Reputation: 17040
I understand a few things based on the following link (I could be wrong!):
http://docs.python.org/2/glossary.html#term-bytecode
.pyc
is a cached file and is only generated if the module is imported somewhere else
.pyc
is to help loading performance, not execution performance.
running python foo.py
does not generate foo.pyc
unless foo
is imported somewhere.
Python has a bytecode compiler (used to generate .pyc
)
Python's virtual machine executes byte-code.
So, when I run python foo.py
, if foo.py
is not imported anywhere, does Python actually create an in-memory bytecode?
The missing .pyc
seems to break the idea of Python VM.
This question is extended to code execution in Python interpreter (running python
in the terminal). I believe CPython (or just about any language implementation) can't do pure interpretation.
I think the core of the question is: Does the VM actually read the .pyc
file? I assume VM loads the .pyc
into the execution environment.
Upvotes: 1
Views: 645
Reputation: 179462
Python is incapable of directly executing source code (unlike some other scripting languages which do ad hoc parsing, e.g. Bash). All Python source code must be compiled to bytecode, no matter what the source is. (This includes e.g. code run through eval
and exec
). Generating bytecode is rather expensive because it involves running a parser, so caching the bytecode (as .pyc) speeds up module loading by avoiding the parsing phase.
The difference between import foo
and python foo.py
is simply that the latter doesn't cache the bytecode that is generated.
Upvotes: 2
Reputation: 11130
Interesting ... the first thing I did was call for --help
$ python --help
usage: python [option] ... [-c cmd | -m mod | file | -] [arg] ...
Options and arguments (and corresponding environment variables):
-B : don't write .py[co] files on import; also PYTHONDONTWRITEBYTECODE=x
...
and the first option I see is to disable automatic pyc and pyo file generation on import, though thats probably cause its alphabetical order.
lets run some tests
$ echo "print 'hello world'" > test.py
$ python test.py
hello world
$ ls test.py*
test.py
$ python -c "import test"
hello world
$ ls test.py*
test.py test.pyc
so it only generated the pyc file when it was imported.
now in order to check which files are being used I'll use OS X dtruss similar to linux truss to do a full trace ...
$ echo '#!/bin/sh
python test.py' > test.sh
$ chmod a+x test.sh
$ sudo dtruss -a ./test.sh 2>&1 | grep "test.py*"
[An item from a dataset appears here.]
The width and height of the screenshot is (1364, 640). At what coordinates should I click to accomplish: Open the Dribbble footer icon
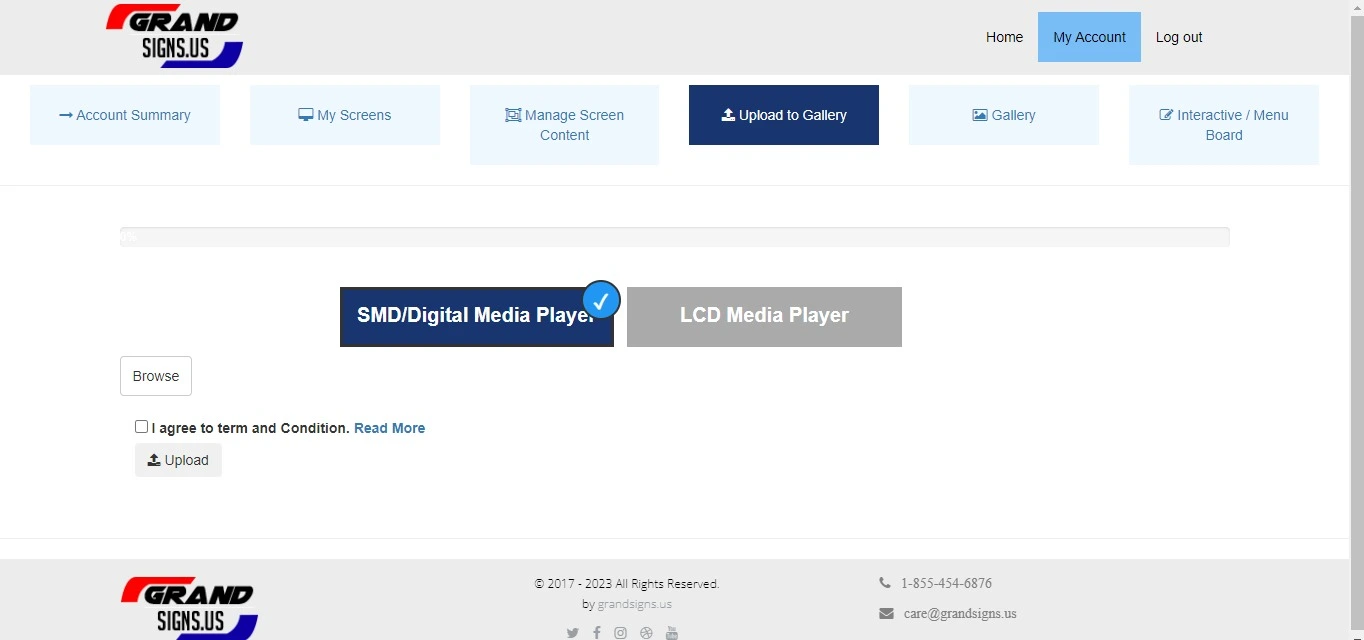pyautogui.click(x=646, y=633)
975/0x5713: 244829 6 3 read(0x3, "#!/bin/sh \npython test.py\n\b\0", 0x50) = 26 0
975/0x5713: 244874 4 2 read(0xFF, "#!/bin/sh \npython test.py\n\b\0", 0x1A) = 26 0
977/0x5729: 658694 6 2 readlink("test.py\0", 0x7FFF5636E360, 0x400) = -1 Err#22
977/0x5729: 658726 10 6 getattrlist("/Users/samyvilar/test.py\0", 0x7FFF7C0EE510, 0x7FFF5636C6E0 = 0 0
977/0x5729: 658732 3 1 stat64("test.py\0", 0x7FFF5636DCB8, 0x0) = 0 0
977/0x5729: 658737 5 3 open_nocancel("test.py\0", 0x0, 0x1B6) = 3 0
977/0x5729: 658760 4 2 stat64("test.py\0", 0x7FFF5636E930, 0x1) = 0 0
977/0x5729: 658764 5 2 open_nocancel("test.py\0", 0x0, 0x1B6) = 3 0
from the looks of it python did not even touch test.pyc file at all!
$ echo '#!/bin/sh
python -c "import test"' > test.sh
$ chmod a+x test.sh
$ sudo dtruss -a ./test.sh 2>&1 | grep "test.py*"
$ sudo dtruss -a ./test.sh 2>&1 | grep "test.py*"
1028/0x5d74: 654642 8 5 open_nocancel("test.py\0", 0x0, 0x1B6) = 3 0
1028/0x5d74: 654683 8 5 open_nocancel("test.pyc\0", 0x0, 0x1B6) = 4 0
$
well thats interesting it looks like it opened test.py then test.pyc
what happens when we delete the pyc file.
$ rm test.pyc
$ sudo dtruss -a ./test.sh 2>&1 | grep "test.py*"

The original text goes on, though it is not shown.